To see all the photos, visit the Gallery.
The Summer School in Managing Waste as a Resource
A growing discipline in the field of research and a flagship of excellence for Durban scholars, waste management has not yet received sufficient attention outside the academic community. In Durban in particular, pollution and waste are compromising the complex coastal ecosystem and soiling the delta of the Umgeni river.
The future of waste management was at the centre of last week’s International Training Seminar and Summer School in Managing Waste as a Resource. Among the topics discussed by specialists and students was the implementation of a circular economy in South Africa. This new approach to the production and disposal of goods fosters a sustainable approach to production. This includes sourcing different raw materials, recycling, producing green energy and a new generation of land-filling.
The Neptune Project
Academic research, however, is but the beginning of a complex cultural revolution. To open the discussion to broader audiences and facilitate the cross-pollination of research, business and art, the Neptune Project will involve art galleries, international guests and local enterprises to reshape the definition of waste.

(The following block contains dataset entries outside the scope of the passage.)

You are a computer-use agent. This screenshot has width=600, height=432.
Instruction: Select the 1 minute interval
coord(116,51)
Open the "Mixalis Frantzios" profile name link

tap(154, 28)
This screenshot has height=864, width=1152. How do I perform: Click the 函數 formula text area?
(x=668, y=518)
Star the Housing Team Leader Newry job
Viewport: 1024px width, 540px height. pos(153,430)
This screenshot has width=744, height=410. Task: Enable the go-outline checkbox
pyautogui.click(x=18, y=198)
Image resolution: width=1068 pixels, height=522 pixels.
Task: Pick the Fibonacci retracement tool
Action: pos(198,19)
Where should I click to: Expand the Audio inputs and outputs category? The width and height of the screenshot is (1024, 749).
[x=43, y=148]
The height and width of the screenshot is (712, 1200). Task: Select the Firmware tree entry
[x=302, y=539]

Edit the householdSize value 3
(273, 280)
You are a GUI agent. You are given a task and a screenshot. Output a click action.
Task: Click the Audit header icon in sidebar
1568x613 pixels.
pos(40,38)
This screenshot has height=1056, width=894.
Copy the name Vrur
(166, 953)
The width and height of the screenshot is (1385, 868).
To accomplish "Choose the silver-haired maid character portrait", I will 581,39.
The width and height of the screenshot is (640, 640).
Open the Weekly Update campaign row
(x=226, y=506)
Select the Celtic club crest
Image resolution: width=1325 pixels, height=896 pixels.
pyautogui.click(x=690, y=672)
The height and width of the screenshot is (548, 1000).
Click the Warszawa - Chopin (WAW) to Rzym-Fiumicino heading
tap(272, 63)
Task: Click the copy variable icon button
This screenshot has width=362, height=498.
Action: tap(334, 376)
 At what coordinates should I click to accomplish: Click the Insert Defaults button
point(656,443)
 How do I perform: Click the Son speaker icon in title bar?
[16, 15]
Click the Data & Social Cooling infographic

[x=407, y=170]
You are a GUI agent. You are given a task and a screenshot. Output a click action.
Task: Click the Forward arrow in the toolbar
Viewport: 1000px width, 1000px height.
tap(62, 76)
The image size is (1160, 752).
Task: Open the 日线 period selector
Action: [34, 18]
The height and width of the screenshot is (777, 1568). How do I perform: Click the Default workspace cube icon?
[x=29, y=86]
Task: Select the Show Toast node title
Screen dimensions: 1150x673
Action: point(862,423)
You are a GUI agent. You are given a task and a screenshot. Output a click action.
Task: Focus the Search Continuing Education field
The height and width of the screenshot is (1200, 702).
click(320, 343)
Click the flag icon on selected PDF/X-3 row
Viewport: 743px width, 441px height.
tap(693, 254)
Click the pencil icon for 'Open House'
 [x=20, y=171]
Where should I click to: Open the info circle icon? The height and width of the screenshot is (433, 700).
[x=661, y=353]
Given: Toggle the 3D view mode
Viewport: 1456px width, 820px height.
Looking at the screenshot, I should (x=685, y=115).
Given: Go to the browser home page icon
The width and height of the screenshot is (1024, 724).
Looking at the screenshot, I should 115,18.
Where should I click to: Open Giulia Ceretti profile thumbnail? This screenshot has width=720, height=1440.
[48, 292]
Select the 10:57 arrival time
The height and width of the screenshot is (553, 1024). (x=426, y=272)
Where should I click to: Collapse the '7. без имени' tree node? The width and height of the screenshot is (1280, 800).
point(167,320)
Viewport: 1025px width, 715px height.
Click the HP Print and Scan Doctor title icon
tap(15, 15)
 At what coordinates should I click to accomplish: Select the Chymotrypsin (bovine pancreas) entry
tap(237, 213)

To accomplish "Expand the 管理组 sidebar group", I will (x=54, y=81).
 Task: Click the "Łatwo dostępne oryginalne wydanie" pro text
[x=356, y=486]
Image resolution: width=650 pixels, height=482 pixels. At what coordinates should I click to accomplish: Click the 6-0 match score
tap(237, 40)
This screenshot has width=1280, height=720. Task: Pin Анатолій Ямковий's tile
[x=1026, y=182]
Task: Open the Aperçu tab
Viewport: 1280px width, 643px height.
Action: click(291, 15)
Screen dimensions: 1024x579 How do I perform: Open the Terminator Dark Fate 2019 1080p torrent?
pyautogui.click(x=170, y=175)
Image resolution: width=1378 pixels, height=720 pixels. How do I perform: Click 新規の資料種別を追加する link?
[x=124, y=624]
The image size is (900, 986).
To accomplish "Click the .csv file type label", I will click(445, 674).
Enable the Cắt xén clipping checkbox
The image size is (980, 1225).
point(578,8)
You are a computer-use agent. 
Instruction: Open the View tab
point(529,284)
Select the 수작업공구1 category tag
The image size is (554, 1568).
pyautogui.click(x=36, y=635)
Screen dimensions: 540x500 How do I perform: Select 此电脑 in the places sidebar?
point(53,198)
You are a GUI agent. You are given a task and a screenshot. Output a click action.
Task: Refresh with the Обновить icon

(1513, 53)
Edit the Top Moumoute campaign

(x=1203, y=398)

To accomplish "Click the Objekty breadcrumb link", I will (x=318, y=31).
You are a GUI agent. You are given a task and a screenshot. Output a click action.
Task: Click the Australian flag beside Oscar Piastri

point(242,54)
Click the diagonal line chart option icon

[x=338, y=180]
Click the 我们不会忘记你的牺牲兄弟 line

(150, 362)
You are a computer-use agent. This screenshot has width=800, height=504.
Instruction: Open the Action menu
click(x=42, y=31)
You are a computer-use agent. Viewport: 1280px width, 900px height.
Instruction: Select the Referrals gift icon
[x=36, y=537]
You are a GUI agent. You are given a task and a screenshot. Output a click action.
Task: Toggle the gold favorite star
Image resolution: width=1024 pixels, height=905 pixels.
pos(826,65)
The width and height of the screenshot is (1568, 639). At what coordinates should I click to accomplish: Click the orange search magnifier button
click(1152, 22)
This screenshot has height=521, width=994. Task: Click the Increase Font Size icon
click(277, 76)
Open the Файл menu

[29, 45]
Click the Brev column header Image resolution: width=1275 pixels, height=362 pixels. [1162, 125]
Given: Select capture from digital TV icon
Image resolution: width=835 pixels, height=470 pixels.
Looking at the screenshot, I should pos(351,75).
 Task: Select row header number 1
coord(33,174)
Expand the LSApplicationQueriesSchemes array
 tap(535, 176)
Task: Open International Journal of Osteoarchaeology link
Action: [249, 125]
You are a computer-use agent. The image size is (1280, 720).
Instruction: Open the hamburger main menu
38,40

The launch of the project on Tuesday was endorsed by the UKZN School of Arts and by the Ecole d’ingénierie et d’innovation textile (ENSAIT) in Paris. During the evening, the engineering students became models and embodied the waste-conscious revolution in an innovative fashion show. The collection which they displayed on the red carpet was the winner among hundreds of projects prepared by the art students. All the projects used recycled materials and styled the outfits to turn ‘disposed’ into ‘trendy’.
The Neptune Project has already resulted in art exhibitions across Durban, thanks to the collaboration with Umcebo Design, the GreenUKZN Programme and the NGO Durban Green Corridors. In future, the project will grow to an international scale to host photographic workshops and concerts. The theme will once again be ecology and waste management.